Les étudiants en quarantaine ont toutefois été les derniers à être informés que la quarantaine était levée. Selon le directeur du Centre d'études de l'Asie de l'Est de l'Université de Montréal, David Ownby, qui chapeaute le programme, les médias québécois ont rapporté la nouvelle de la levée de la quarantaine bien avant qu'elle ne soit communiquée aux étudiants.
M. Ownby a affirmé que l'information avait d'abord été transmise à l'ambassade du Canada à Pékin par les autorités provinciales. Puis, c'est l'université partenaire de l'UdeM à Changchun qui a appris la nouvelle, ensuite retransmise au professeur qui accompagnait les étudiants à l'hôtel Jingyue.
L'UdeM avait d'abord affirmé que 29 étudiants avaient été placés en quarantaine en Chine. En fait, deux d'entre eux n'ont pas encore rejoint leurs camarades, dont une étudiante qui partira de la France, indique M. Ownby.
L'étudiant qui part bientôt de Montréal est «un peu découragé, ça ne lui tente pas de faire une quarantaine tout seul», ajoute le directeur du centre d'études.
Bien traités
À Changchun, ses camarades ont été bien traités durant la quarantaine. Lors de leur séjour à l'hôtel, ils ont pu poursuivre leurs études. Ils étaient nourris trois fois par jour et avaient accès à la cour de l'établissement, où ils ont dormi hier soir.
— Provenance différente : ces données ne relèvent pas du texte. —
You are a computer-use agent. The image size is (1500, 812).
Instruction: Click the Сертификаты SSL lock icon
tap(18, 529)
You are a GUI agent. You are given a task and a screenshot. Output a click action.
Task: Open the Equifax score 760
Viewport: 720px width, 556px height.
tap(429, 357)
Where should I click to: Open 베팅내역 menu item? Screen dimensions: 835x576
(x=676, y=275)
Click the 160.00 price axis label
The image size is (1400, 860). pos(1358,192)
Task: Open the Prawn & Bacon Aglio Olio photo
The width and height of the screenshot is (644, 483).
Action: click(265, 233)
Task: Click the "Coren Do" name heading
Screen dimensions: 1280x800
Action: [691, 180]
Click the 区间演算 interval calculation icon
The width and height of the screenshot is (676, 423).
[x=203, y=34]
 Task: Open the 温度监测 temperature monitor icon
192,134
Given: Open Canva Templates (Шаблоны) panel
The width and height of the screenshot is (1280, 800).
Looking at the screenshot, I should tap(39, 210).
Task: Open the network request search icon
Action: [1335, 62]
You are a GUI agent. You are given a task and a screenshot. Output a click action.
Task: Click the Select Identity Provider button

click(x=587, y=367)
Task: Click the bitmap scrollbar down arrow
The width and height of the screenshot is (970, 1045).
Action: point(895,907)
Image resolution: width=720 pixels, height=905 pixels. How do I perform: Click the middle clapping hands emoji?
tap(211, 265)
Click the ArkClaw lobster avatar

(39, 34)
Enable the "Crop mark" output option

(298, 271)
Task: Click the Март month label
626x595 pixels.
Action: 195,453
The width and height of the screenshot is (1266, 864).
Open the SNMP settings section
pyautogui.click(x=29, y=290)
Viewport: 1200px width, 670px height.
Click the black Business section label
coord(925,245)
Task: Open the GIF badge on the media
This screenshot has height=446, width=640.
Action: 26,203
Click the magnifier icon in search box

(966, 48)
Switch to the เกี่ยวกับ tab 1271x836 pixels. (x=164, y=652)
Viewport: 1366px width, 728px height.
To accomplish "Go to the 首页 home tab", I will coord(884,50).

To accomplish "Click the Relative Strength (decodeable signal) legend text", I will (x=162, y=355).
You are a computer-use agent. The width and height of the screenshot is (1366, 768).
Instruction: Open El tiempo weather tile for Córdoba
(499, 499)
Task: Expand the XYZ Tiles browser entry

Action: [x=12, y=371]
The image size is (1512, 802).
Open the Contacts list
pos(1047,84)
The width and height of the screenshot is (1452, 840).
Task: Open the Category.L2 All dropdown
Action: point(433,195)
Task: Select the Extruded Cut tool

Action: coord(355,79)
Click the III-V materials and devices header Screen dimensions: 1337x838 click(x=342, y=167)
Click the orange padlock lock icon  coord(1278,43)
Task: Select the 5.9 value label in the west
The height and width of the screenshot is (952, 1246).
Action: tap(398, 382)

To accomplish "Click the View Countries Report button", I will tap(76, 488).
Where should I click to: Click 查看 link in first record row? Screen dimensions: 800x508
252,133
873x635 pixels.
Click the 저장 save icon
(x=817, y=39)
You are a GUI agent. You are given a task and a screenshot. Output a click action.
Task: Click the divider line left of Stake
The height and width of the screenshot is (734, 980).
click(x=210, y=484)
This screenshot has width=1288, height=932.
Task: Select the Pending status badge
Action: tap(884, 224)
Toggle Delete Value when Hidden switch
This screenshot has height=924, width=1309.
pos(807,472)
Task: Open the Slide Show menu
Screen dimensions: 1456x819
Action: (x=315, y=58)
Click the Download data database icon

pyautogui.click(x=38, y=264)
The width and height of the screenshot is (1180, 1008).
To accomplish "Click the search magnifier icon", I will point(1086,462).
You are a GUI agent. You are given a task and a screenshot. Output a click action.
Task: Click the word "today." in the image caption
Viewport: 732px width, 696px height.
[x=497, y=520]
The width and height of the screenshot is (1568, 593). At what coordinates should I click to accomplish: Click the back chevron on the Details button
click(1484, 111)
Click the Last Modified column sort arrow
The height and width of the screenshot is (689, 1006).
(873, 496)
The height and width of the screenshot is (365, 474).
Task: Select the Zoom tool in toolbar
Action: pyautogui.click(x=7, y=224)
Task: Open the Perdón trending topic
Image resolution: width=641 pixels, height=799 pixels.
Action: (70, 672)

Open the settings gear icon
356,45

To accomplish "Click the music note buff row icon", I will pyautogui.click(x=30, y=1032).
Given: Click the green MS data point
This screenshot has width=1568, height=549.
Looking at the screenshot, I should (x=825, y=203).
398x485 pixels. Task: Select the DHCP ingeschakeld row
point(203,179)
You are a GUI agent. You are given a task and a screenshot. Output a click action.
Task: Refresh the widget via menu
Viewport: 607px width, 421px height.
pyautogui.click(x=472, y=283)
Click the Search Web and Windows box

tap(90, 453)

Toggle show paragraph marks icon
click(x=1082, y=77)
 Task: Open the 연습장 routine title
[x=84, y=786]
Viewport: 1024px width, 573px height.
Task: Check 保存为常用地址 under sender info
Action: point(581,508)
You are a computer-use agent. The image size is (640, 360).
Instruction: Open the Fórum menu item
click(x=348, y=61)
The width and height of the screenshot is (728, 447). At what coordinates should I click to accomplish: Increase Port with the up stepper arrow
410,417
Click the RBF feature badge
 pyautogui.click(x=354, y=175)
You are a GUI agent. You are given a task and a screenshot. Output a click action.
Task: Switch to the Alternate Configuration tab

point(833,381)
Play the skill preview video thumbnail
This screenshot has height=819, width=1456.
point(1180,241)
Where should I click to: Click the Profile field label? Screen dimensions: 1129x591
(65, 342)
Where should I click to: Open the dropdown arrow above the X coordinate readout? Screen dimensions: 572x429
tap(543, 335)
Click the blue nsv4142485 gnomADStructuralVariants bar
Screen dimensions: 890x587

Les étudiants devraient quitter l'hôtel vers 8h30 aujourd'hui, pour se diriger vers l'Université normale du Nord-Est de Chine à Changchun. C'est dans cette institution qu'ils suivront des cours de mandarin jusqu'à la mi-juillet.
Selon M. Ownby, la pression exercée par le gouvernement canadien sur les autorités chinoises a joué un rôle dans leur décision.
«Les Chinois n'étaient plus capables de fournir une explication convaincante pour expliquer pourquoi ils devaient rester
confinés si longtemps, alors que personne n'avait manifesté aucun symptôme.»
Note diplomatique
Mardi, l'ambassade du Canada à Pékin a envoyé une note diplomatique dans laquelle elle demandait aux autorités chinoises des explications sur cette quarantaine.
Ottawa a également fait part de ses préoccupations concernant l'assistance consulaire fournie aux étudiants, puisque des représentants canadiens n'avaient eu qu'un accès limité à l'hôtel où ils logeaient.
Le ministre des Affaires étrangères, Lawrence Cannon, sera en Chine vendredi, pour un voyage déjà prévu. «J'aurai l'opportunité de soulever la question directement aux autorités chinoises», a-t-il affirmé.
Comme plusieurs pays, la Chine continuera à surveiller étroitement les voyageurs en provenance des régions infectées par la grippe A (H1N1). Le Canada comptait hier 201 cas confirmés de grippe A (H1N1).
Mardi, le secrétaire général de l'ONU, Ban Ki-moon, avait indiqué qu'il demanderait aux gouvernements de revenir sur les mesures restrictives en matière commerciale et de circulation pour cause de grippe A (H1N1), à moins qu'elles n'aient des fondements scientifiques clairs.
D'autres touristes canadiens demeurent en quarantaine dans un hôtel de Hong Kong. Aucun d'entre eux n'a montré de symptômes de la grippe A (H1N1).